[TASK OBJECTIVE]
Your copy begins at the line with "Click the Natural gas flue size 130/200" and runs through the end of the data below. Set down only those lines exactly, without pictures.
(SOURCE DATA)
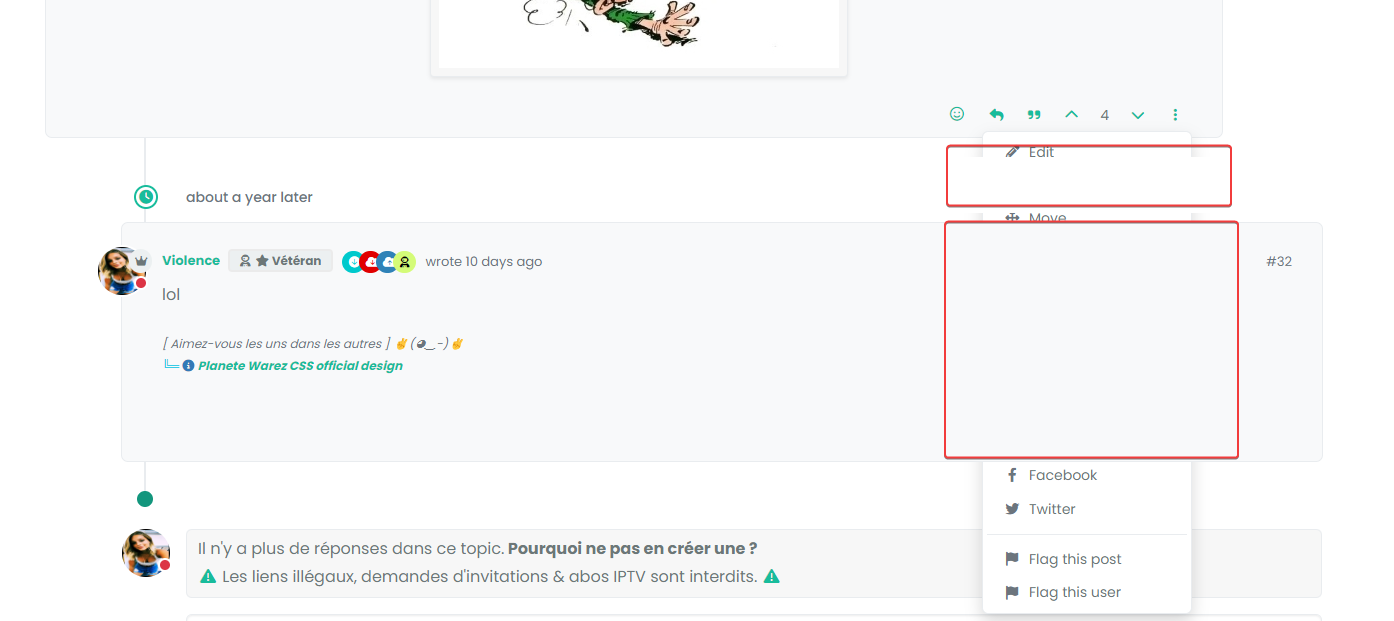Open Planete Warez CSS official design link
Screen dimensions: 1394x621
click(300, 366)
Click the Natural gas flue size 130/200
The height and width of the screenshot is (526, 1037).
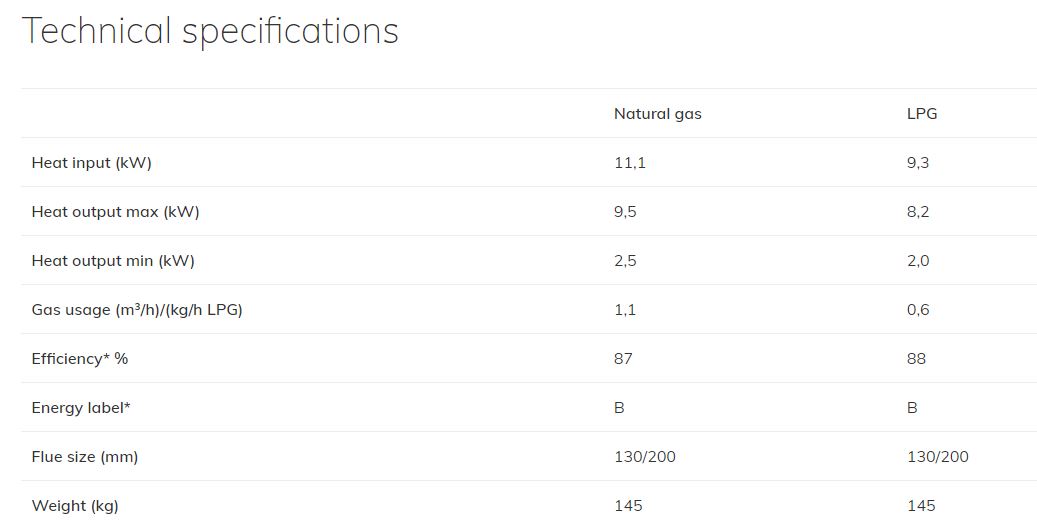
(End SOURCE DATA)
[ANSWER TO THIS EXERCISE]
Click the Natural gas flue size 130/200
The height and width of the screenshot is (526, 1037).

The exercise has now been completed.